==== RECORD SET

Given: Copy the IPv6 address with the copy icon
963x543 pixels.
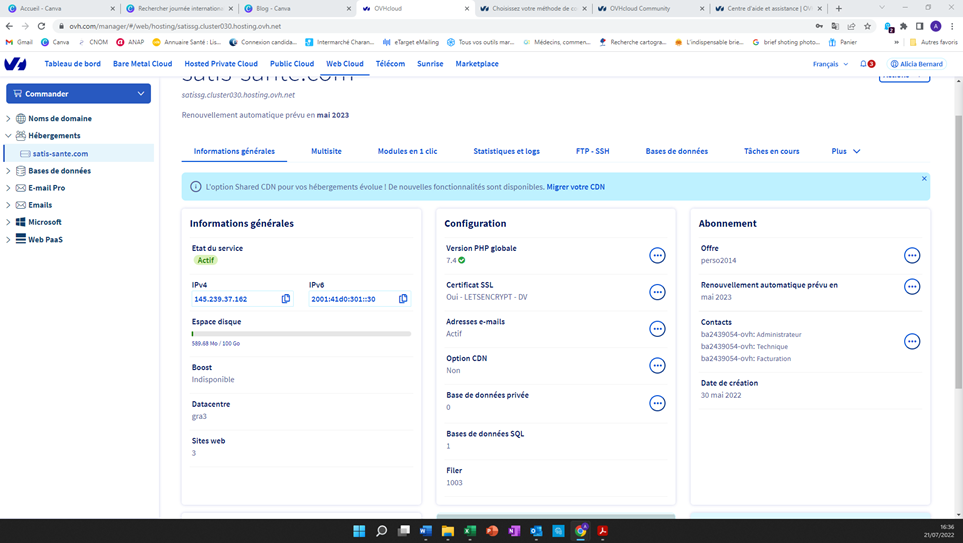Looking at the screenshot, I should (403, 299).
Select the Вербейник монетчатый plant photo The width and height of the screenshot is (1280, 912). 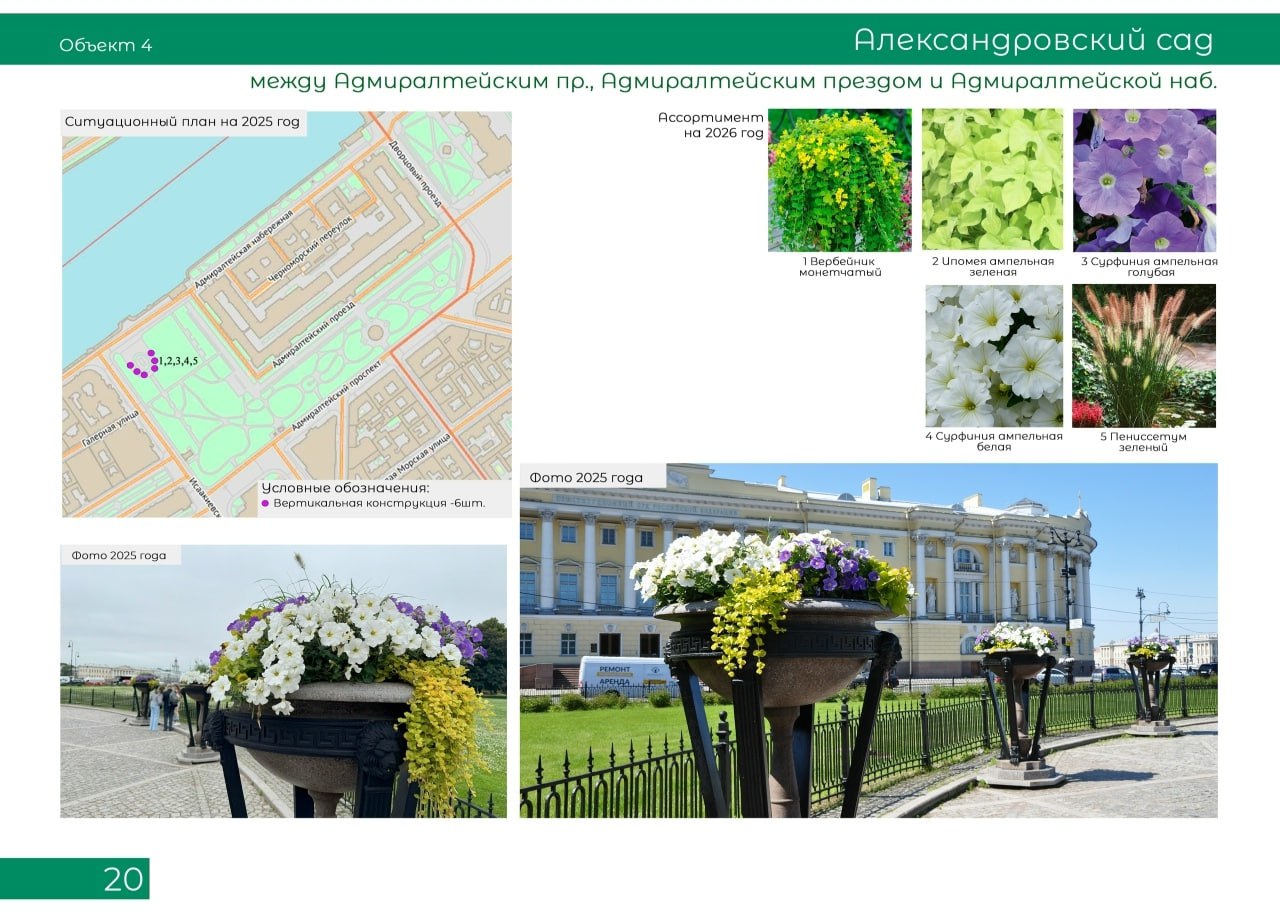840,180
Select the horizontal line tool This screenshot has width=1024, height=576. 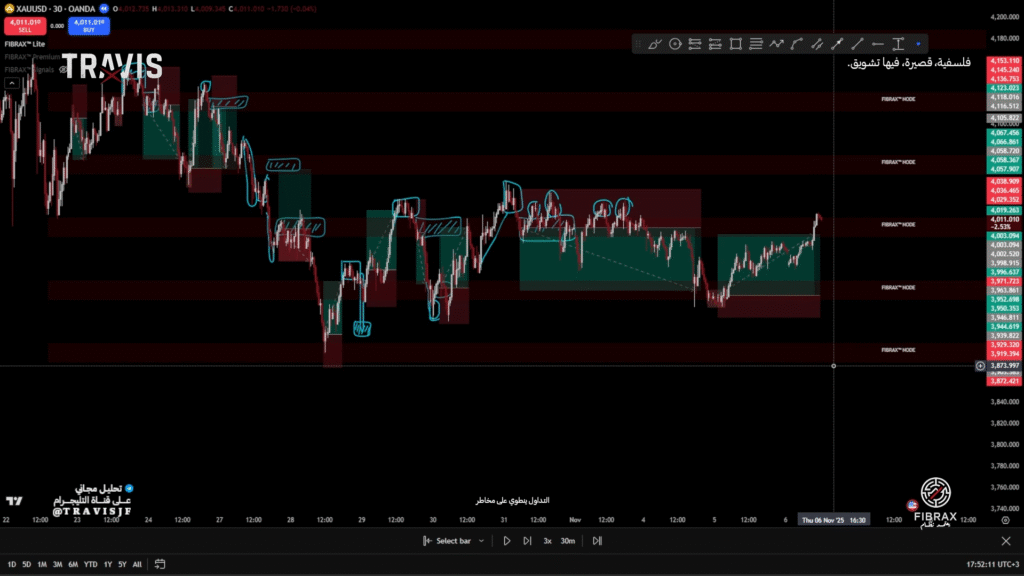[x=878, y=44]
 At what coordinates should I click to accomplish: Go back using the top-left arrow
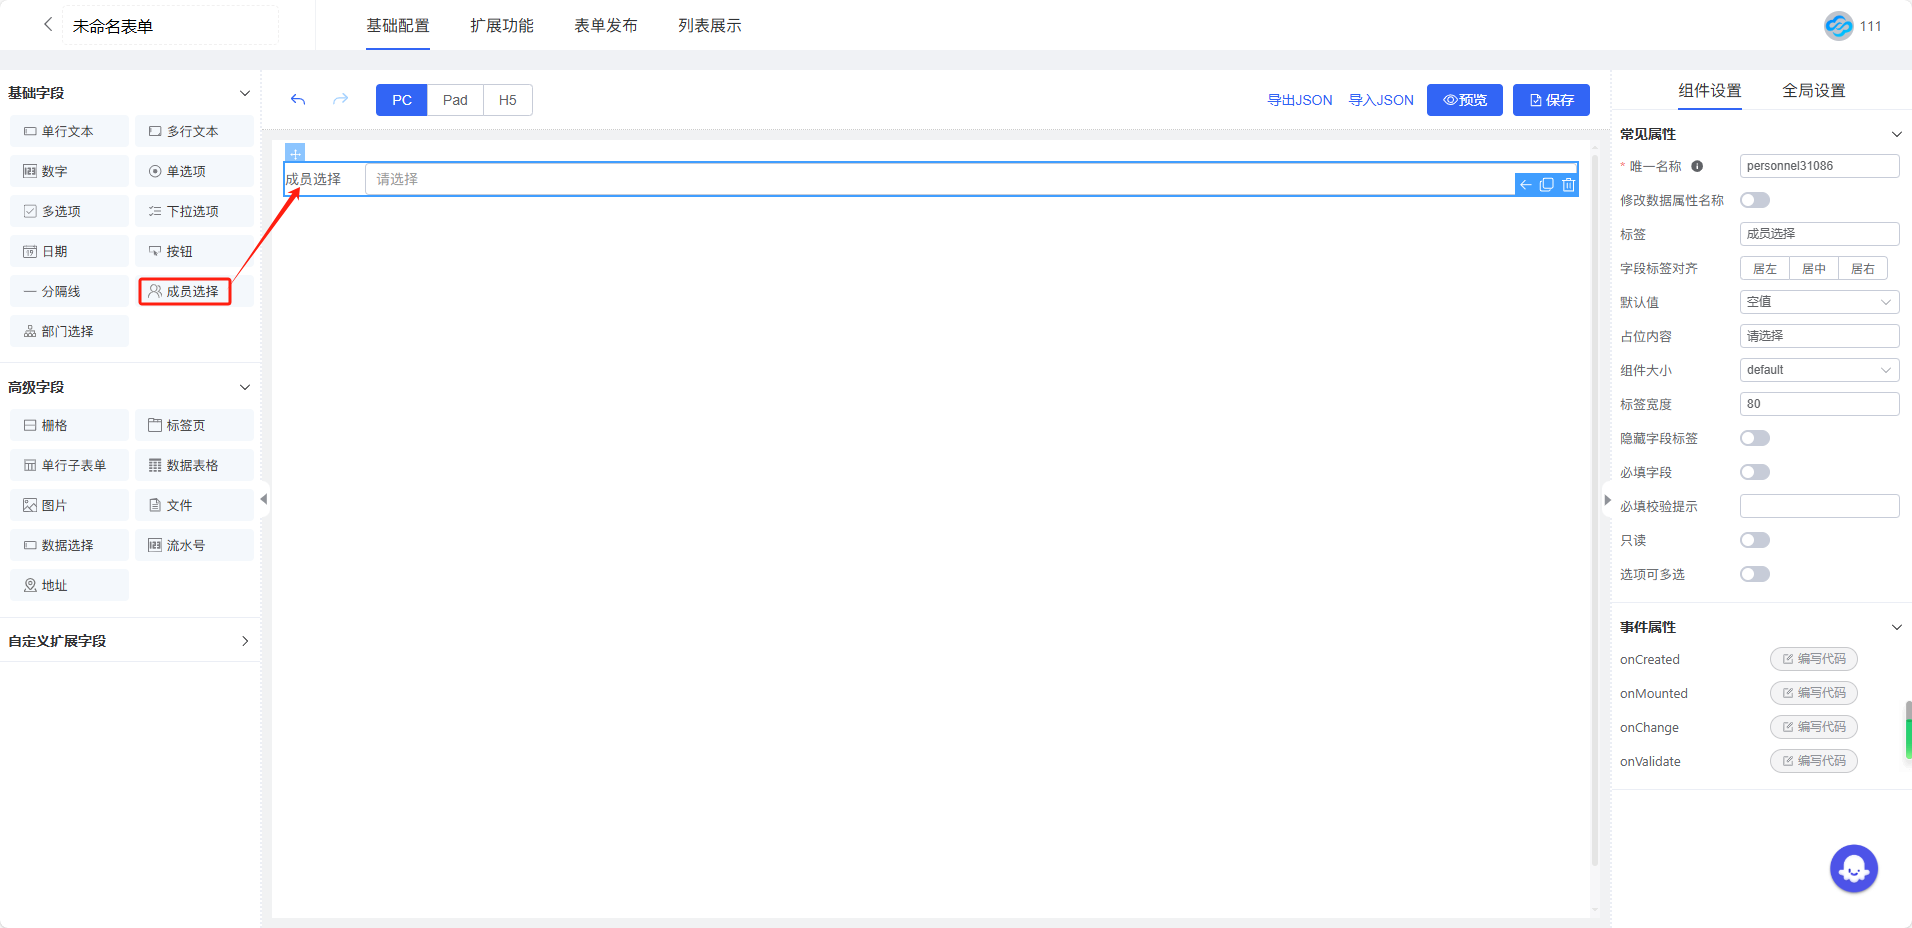pos(47,25)
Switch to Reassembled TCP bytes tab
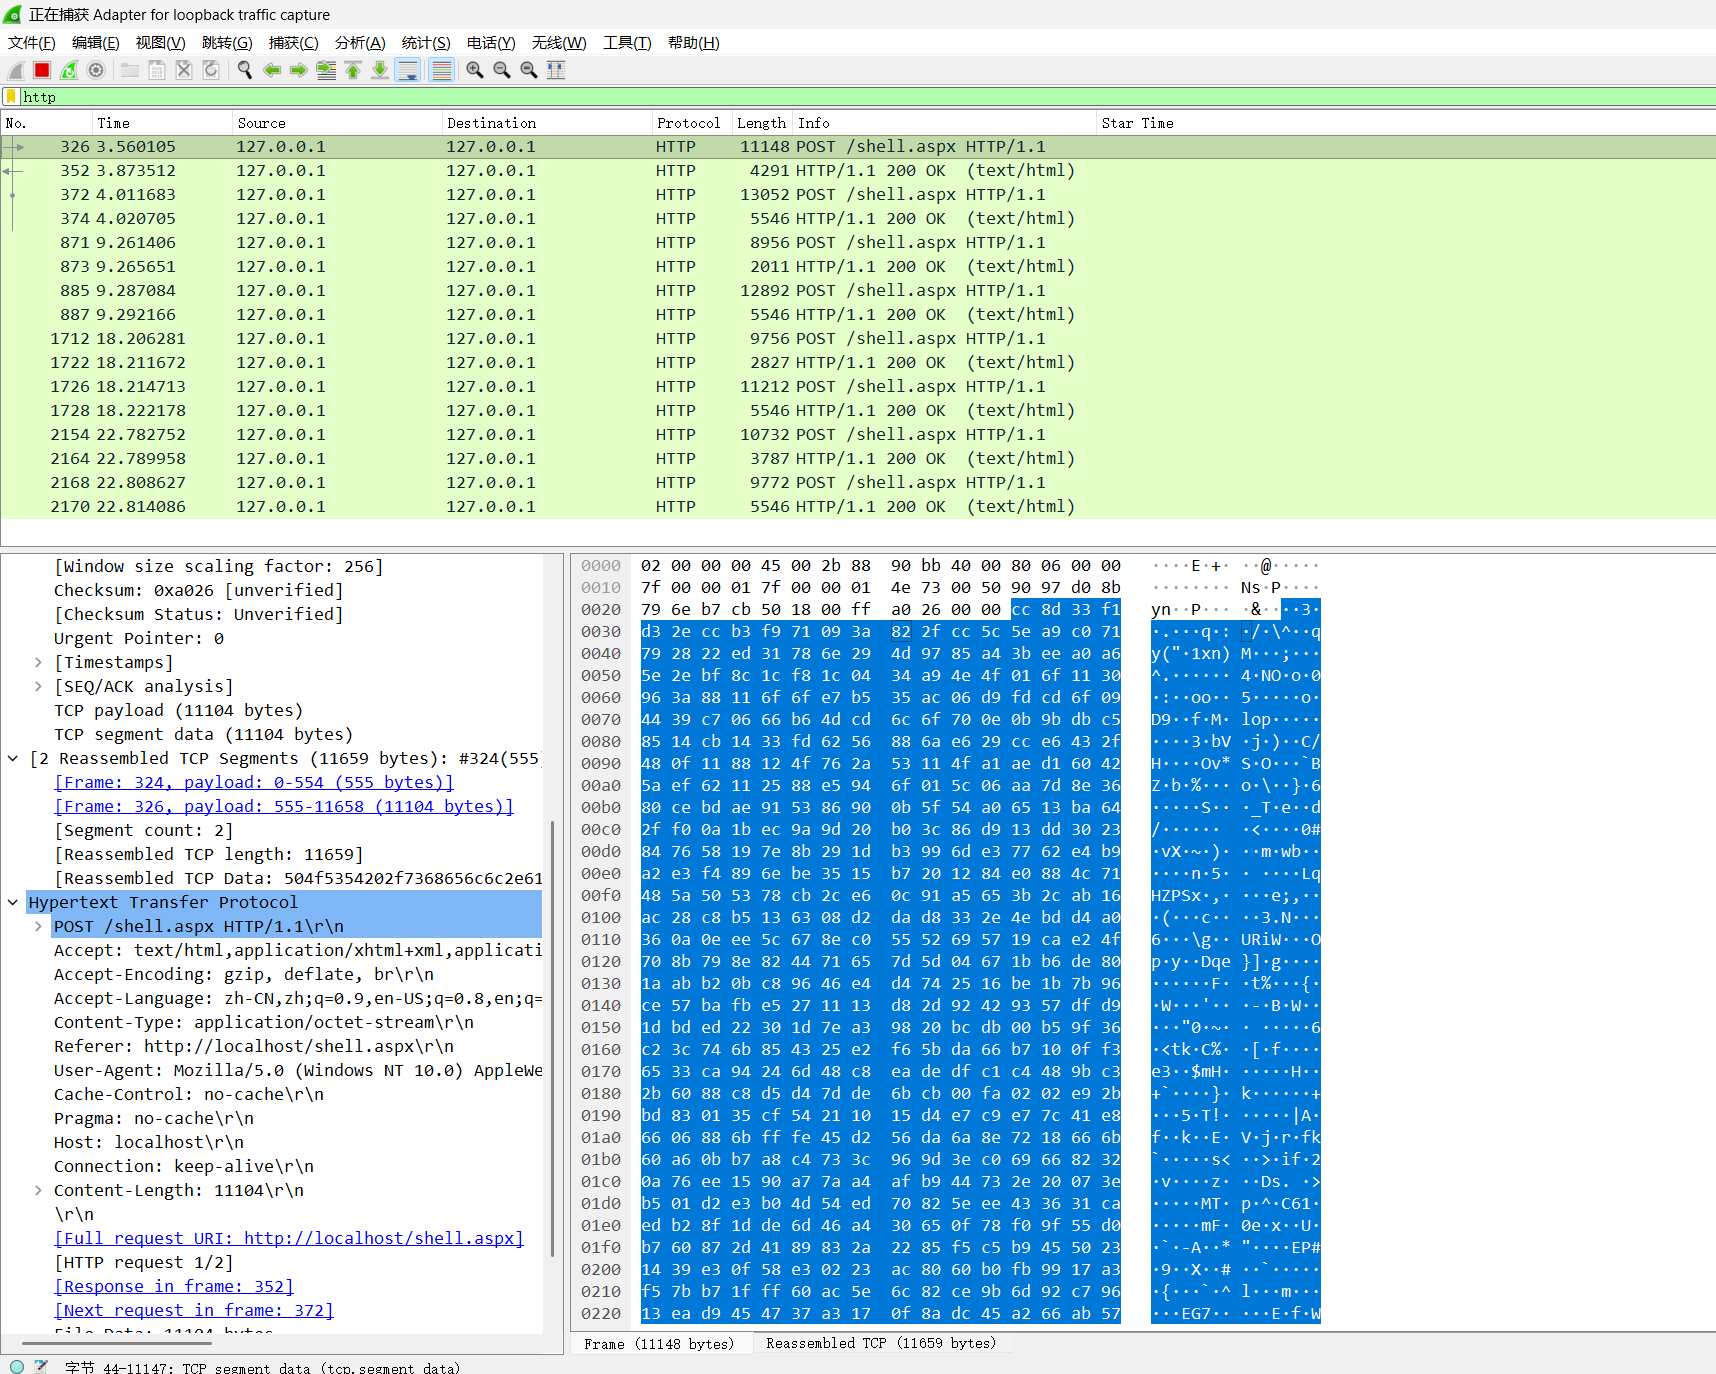The width and height of the screenshot is (1716, 1374). [x=880, y=1343]

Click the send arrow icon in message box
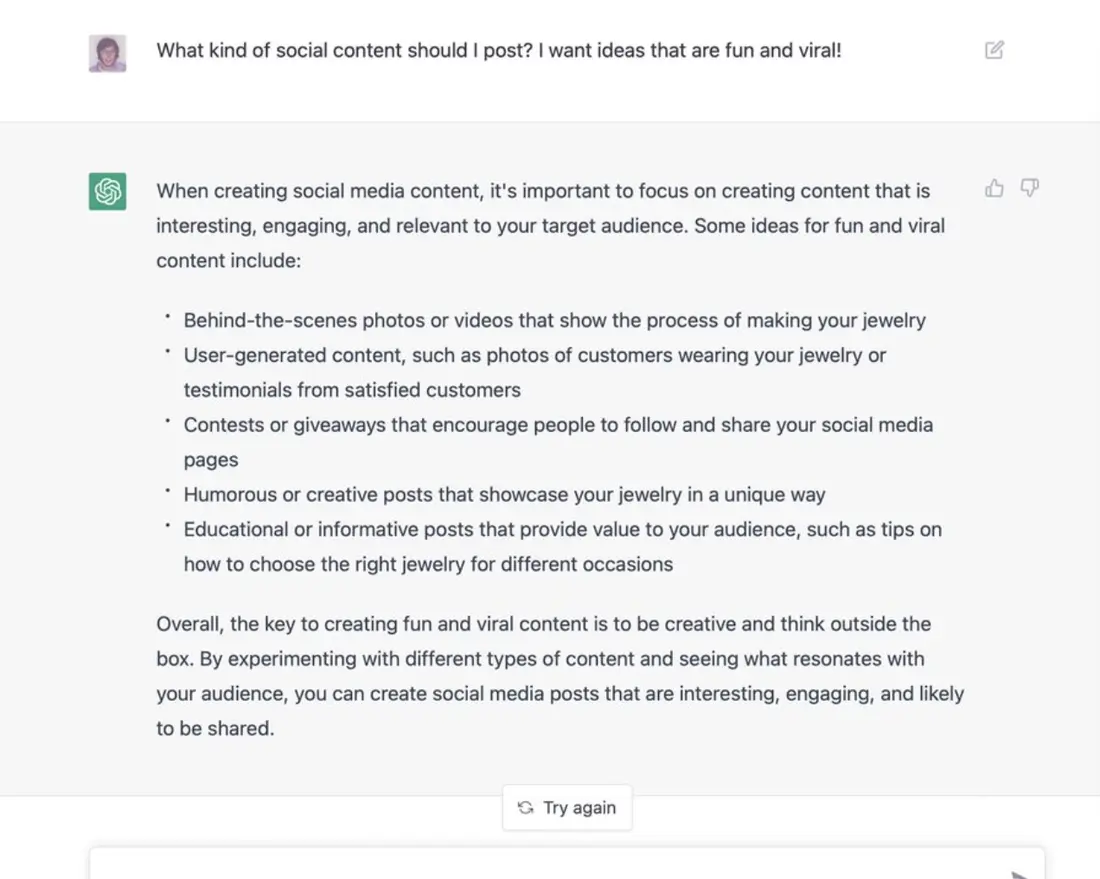[x=1021, y=874]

========

Only the lines from the line with "Switch to Reassembled TCP bytes tab" through the final line of the material belong in the answer, copied exactly and without pictures.

Switch to Reassembled TCP bytes tab
The width and height of the screenshot is (1716, 1374). [x=880, y=1343]

Click the send arrow icon in message box
[x=1021, y=874]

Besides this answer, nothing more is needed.